* List of tasks
1. Answer these from the article on sex and drug use in popular movies, marking each answer (a), (b), or (c):
(a) How many movies remained for review after the exclusions?
(b) In which journal did the results appear?
(c) What share of the movies was free of unhealthy health practices?
2. Update the article on sex and drug use in movies: write out everything from "Unsafe Sex at" down to "or PG ratings.", putting "200 highest-grossing movies" wherever "top 200 movies" appears.

Oct. 3, 2005 -- Popular movies may be sending unhealthy messages about sex and drug use.
A new study shows the vast majority of sex scenes in international blockbusters released in the last 20 years made no mention of any type birth control and none depicted the consequences of unprotected sex.
"The study showed there were no references to important consequences of unsafe sex such as HIV transmission, spread of STDs, or unwanted pregnancy," says researcher Hasantha Gunasekera of the Institute for Child Health Research at Children's Hospital Westmead, Australia, in a news release. "The social norm being presented in movies is concerning given the HIV and illicit drug pandemics in developing and industrialized countries."
In addition, researchers found that although drug use was portrayed less frequently than sex, it tended to be depicted in a positive light.
Unsafe Sex at the Movies
In the study, researchers reviewed sexual activity, sexually transmitted disease prevention, birth control measures, alcohol and drug use, and any consequences of such depicted or discussed in the top 200 movies of all time based on box office receipts.
Of those top 200 movies, researchers excluded films released or set before the emergence of AIDS (pre-1983), animated movies, those not about humans, and those with G or PG ratings.
Of the remaining 87 movies that were reviewed, there were 53 sex episodes. In those sex scenes, researchers found:
- Only one suggestion of condom use, which was the only reference found to any form of birth control.
- 98% of sexual encounters that could have resulted in pregnancy did not include the use of birth control, nor was use of birth control suggested.
- None of the movies containing sex scenes depicted the consequences of unprotected sex, such as unintended pregnancies, HIV, or other sexually transmitted diseases.
The results appear in the Journal of the Royal Society of Medicine.
Movies Show Drugs in Positive Light
The study also showed that marijuana and other noninjected illicit drugs were portrayed in movies less often than alcohol intoxication (32%) and tobacco (68%). But when illicit drugs were depicted, it was often in a positive light.
For example, of the 8% of movies depicting marijuana use, 52% showed it in a positive light and 48% showed it in a neutral light with no negative consequences.
Overall, the study showed that only one in four of the movies was free of unhealthy health practices, such as unprotected sex between new partners, marijuana use, noninjected illicit drug use, smoking, and alcohol intoxication.
"With globalization and the growth of home-based media technologies, movies are more accessible to a wider audience, and there is convincing evidence that the entertainment media influences behavior," says Gunasekera. "The motion picture industry should be encouraged to depict safer sex practices and the real consequences of unprotected sex and illicit drug use."

* Data extracts

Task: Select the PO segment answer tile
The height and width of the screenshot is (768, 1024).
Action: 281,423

---

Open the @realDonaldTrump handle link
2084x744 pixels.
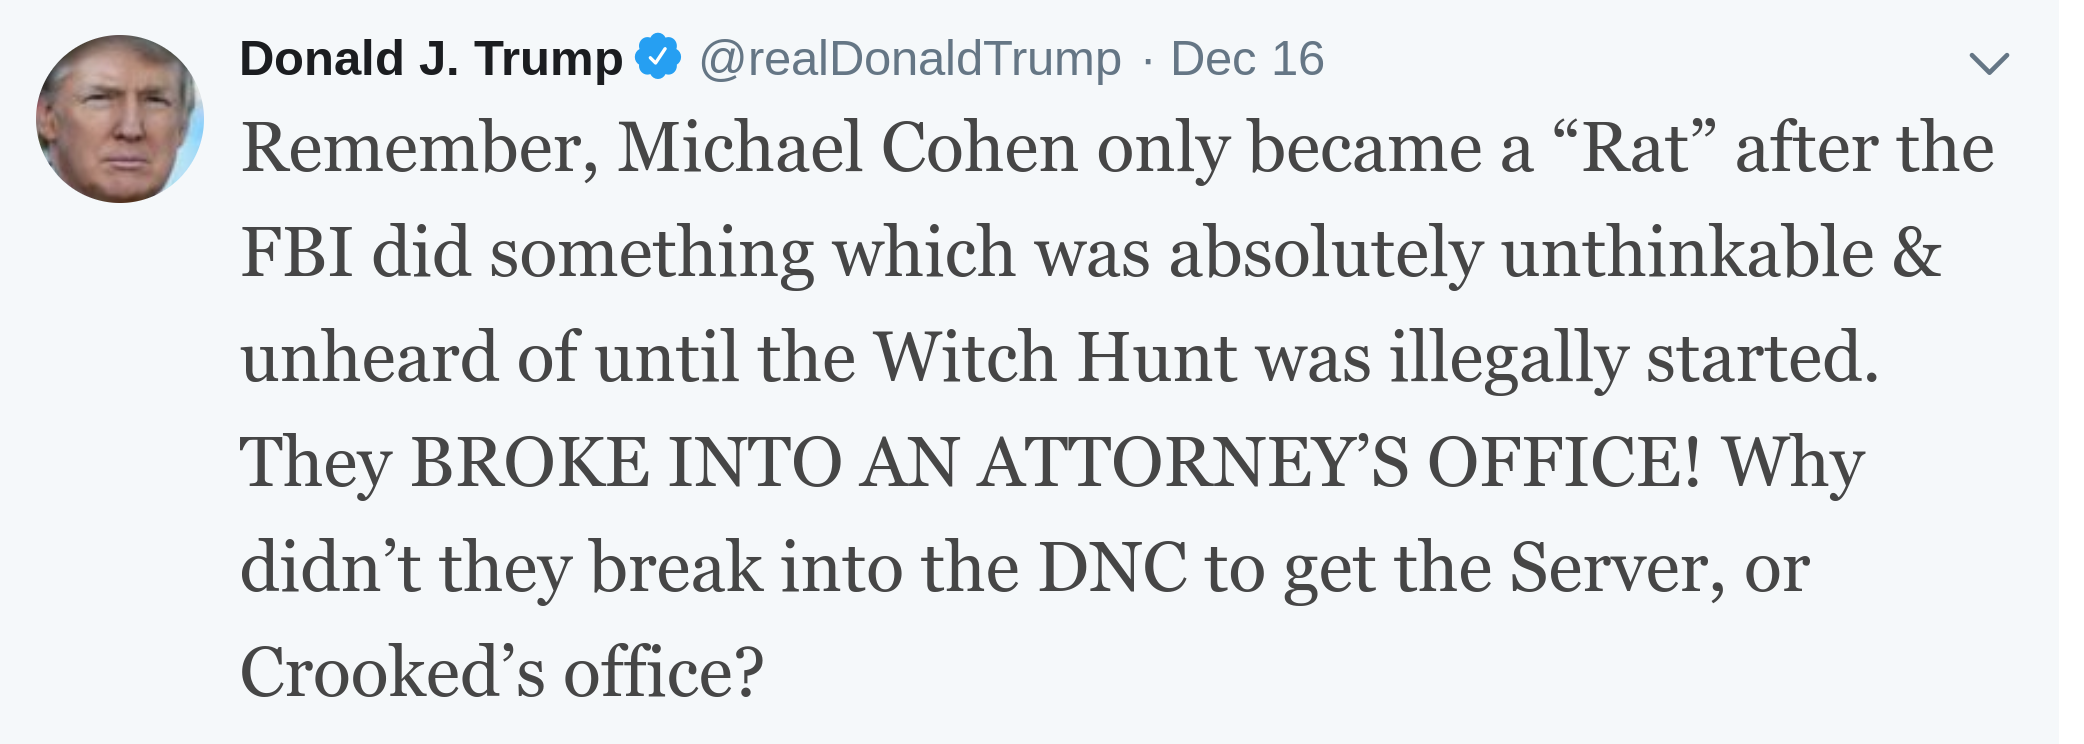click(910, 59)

* Exercise answers
1.
(a) 87
(b) The Journal of the Royal Society of Medicine
(c) One in four

2.
Unsafe Sex at the Movies
In the study, researchers reviewed sexual activity, sexually transmitted disease prevention, birth control measures, alcohol and drug use, and any consequences of such depicted or discussed in the 200 highest-grossing movies of all time based on box office receipts.
Of those 200 highest-grossing movies, researchers excluded films released or set before the emergence of AIDS (pre-1983), animated movies, those not about humans, and those with G or PG ratings.